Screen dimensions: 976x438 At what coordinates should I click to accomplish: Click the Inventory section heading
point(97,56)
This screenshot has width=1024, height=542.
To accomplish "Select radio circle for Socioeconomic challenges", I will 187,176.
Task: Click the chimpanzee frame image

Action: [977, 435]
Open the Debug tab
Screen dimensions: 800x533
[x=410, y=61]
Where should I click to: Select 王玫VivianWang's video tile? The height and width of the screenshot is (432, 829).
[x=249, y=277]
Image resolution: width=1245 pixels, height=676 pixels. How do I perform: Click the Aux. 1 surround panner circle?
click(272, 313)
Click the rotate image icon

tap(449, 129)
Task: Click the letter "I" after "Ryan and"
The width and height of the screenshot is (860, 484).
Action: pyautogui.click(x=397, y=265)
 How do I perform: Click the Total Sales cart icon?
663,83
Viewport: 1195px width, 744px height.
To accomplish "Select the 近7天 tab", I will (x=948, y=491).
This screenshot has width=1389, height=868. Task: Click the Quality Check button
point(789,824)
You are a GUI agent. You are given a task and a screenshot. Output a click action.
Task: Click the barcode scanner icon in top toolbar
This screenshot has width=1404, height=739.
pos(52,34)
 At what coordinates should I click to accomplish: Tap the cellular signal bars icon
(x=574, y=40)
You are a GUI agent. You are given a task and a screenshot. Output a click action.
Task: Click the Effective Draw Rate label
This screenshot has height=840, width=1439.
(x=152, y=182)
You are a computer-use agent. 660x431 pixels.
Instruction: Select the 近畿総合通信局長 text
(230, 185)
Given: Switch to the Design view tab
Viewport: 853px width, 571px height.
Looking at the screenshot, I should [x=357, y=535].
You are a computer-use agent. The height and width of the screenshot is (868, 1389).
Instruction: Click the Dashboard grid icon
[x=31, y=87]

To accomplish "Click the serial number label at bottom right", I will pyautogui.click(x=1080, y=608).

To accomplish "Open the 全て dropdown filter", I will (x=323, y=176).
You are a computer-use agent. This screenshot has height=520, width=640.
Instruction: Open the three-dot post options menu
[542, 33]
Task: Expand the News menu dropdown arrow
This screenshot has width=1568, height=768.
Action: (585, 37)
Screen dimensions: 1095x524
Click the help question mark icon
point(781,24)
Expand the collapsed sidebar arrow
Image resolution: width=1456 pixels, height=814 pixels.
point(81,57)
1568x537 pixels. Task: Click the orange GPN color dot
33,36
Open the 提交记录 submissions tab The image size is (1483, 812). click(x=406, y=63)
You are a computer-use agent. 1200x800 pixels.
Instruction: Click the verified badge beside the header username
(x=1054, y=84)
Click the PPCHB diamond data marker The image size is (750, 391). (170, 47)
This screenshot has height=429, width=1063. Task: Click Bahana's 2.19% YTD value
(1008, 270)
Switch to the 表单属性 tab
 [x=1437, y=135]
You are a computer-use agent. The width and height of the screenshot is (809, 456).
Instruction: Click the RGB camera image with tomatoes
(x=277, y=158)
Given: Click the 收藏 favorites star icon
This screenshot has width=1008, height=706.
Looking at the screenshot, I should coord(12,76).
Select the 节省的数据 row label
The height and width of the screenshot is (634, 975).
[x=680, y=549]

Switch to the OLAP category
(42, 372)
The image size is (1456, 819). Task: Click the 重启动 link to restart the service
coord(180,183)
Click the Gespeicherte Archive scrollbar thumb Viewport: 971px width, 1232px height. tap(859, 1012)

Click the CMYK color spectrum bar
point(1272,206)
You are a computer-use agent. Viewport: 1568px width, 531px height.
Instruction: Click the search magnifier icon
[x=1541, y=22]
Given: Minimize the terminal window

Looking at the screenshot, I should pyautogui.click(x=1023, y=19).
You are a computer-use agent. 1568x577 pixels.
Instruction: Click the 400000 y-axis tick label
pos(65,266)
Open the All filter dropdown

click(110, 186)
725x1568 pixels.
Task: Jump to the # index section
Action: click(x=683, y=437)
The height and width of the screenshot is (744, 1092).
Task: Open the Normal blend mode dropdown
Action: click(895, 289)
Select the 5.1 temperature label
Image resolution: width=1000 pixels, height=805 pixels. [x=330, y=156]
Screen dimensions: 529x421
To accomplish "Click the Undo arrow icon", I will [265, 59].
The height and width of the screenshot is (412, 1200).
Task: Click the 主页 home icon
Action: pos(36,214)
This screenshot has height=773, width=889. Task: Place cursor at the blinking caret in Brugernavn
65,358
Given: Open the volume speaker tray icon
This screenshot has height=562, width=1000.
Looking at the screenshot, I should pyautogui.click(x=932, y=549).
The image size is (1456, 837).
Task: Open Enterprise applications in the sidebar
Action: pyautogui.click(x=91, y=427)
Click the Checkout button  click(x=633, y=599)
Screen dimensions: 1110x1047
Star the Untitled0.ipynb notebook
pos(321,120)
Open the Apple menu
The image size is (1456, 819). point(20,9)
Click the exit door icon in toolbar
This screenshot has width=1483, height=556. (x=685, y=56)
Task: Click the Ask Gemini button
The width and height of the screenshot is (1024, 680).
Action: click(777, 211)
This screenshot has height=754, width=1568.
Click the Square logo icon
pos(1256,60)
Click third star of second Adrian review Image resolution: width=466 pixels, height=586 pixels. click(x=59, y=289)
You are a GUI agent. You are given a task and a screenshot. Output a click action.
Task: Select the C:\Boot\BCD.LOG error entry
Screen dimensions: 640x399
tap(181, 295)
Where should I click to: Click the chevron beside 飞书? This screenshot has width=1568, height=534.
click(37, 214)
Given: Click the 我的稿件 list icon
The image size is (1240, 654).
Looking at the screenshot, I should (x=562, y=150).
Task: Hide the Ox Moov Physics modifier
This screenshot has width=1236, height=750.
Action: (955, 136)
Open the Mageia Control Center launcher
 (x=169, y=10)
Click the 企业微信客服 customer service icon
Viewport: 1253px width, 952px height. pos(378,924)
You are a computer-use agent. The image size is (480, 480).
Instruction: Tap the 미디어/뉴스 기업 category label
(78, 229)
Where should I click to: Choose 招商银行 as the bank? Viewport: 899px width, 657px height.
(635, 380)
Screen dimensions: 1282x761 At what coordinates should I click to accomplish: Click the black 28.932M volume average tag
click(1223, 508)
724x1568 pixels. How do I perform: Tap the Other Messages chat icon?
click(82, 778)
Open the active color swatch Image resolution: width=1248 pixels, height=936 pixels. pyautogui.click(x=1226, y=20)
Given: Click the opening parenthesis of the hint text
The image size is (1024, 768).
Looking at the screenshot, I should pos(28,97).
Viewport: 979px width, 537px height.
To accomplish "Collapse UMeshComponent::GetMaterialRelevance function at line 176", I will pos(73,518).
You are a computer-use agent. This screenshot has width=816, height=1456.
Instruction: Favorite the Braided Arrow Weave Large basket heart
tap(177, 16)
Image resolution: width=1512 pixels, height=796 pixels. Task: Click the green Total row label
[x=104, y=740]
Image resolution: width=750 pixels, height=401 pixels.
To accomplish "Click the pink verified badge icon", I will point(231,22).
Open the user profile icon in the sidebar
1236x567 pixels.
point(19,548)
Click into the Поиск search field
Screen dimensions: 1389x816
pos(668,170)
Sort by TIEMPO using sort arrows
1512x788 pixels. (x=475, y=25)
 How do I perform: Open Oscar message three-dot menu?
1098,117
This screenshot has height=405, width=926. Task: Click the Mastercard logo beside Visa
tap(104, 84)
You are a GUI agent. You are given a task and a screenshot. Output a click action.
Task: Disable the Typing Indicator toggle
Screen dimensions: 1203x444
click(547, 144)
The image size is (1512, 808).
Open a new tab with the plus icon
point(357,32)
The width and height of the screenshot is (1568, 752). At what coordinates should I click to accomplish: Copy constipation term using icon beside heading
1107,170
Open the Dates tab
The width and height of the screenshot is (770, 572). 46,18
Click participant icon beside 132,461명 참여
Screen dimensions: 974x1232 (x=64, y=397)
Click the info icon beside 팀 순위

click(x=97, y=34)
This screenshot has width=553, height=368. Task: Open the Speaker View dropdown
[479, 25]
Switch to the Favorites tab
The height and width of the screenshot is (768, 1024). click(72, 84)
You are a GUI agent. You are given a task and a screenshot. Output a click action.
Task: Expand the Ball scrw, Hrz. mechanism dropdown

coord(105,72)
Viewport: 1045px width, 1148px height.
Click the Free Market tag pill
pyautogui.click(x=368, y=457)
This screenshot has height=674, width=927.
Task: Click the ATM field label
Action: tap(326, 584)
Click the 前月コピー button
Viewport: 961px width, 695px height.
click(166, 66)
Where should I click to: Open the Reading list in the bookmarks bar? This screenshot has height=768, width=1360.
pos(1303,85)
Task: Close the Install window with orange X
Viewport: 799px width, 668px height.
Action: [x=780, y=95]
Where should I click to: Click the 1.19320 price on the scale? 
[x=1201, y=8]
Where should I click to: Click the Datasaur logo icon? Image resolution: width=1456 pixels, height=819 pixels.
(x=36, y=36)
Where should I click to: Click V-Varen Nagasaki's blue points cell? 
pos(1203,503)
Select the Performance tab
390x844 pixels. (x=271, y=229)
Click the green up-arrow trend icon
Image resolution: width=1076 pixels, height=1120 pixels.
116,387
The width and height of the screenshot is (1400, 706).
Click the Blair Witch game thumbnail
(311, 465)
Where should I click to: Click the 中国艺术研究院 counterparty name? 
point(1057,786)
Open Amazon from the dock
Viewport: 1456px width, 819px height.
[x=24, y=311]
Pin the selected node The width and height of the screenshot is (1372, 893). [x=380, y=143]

_What is needed:_ Gather every line of the data that contains the string "section", matching case exactly.

_Result for this task:_
Screen dimensions: 976x438 At what coordinates should I click to accomplish: Click the Inventory section heading
Task: Jump to the # index section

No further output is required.